James Keelaghan wrote a series of articles for the Owen Sound Sun Times last year as part of the lead up to Summerfolk.
I played my first paying gig at seventeen in a folk club in Claresholm, about an hour south of Calgary. After that I played as regularly as I could. Luckily, Calgary was rich in places to play in those days.
I had a regular gig at a place called the Kensington Delicafe. I played three hours a night Thursday, Friday and Saturday-it largely paid my way though University. There was a guy who used to come in for his deli-burger, a bass player named Bill Eaglesham, he was tall and wiry, with piercing blue eyes. I knew him from the local scene. During my sets he would watch me but not once did he ever applaud. My mission became getting some kind of reaction out of him.
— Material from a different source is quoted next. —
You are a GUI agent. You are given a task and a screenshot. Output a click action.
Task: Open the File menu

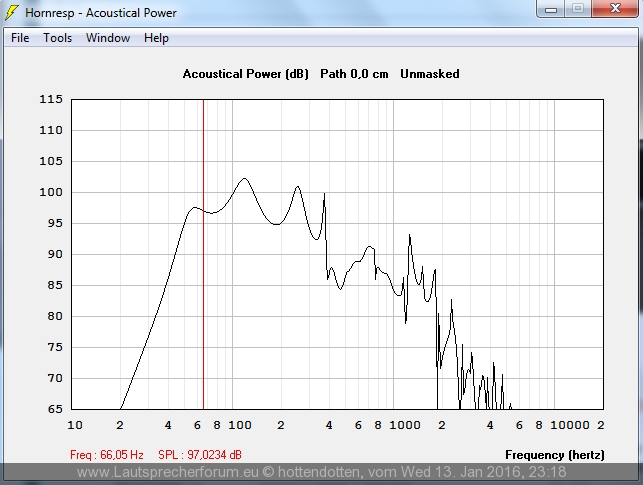(x=20, y=38)
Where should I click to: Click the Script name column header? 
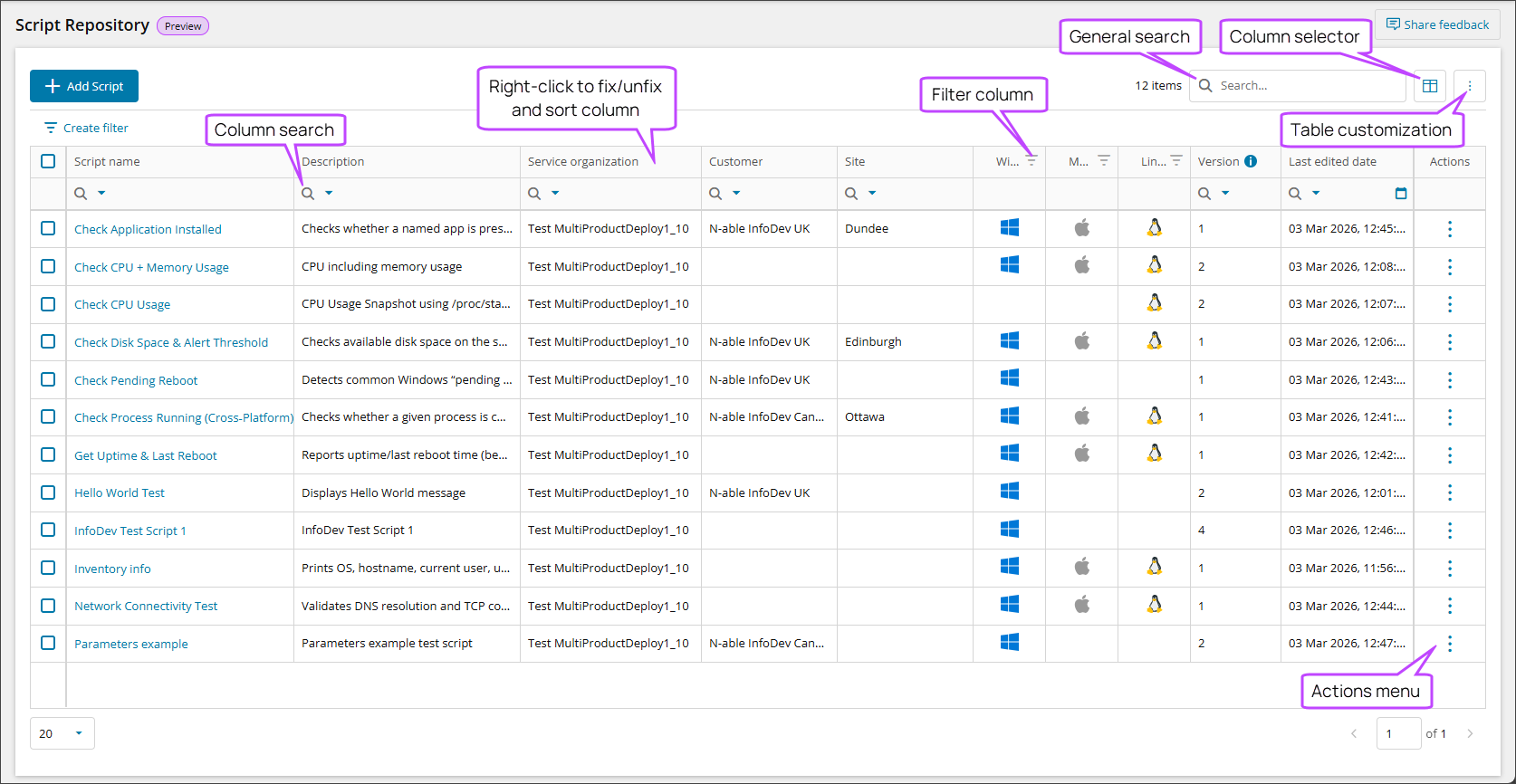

I never did. I ended up hiring him as my bass player on my first national tour instead. For the next three years Bill and my other player, Gary Bird, whipped me into shape. Today we would call it mentoring. Back then we just lived by the adage that the best way to get good was to play with people who were better than you.
I did not emerge fully formed as a musician, no musician ever does. Learning to be a performer is a long process-the only way you learn is by playing.
The four finalists from this year’s Youth Discoveries program are already on that road. Youth Discoveries is an initiative of the Georgian Bay Folk Society and is sponsored by Bruce Power and the Dock 92.3 FM. The four acts were chosen from thirty-six who showcased for the opportunity to appear at the 37th annual Summerfolk Music and Crafts Festival.
Amy Carson Hunter is the performer most likely to make you impulsively hold hands with whoever is next to you. She’s from Toronto, but like many of this year’s Discoveries hopefuls, she made the trek north in the hope of winning a spot at the festival and the judges were duly impressed. Her voice sounds too mature to come from someone so young. It hovers somewhere in the dusky zone. She also writes and performs with a maturity and poise that any performer would be envious of.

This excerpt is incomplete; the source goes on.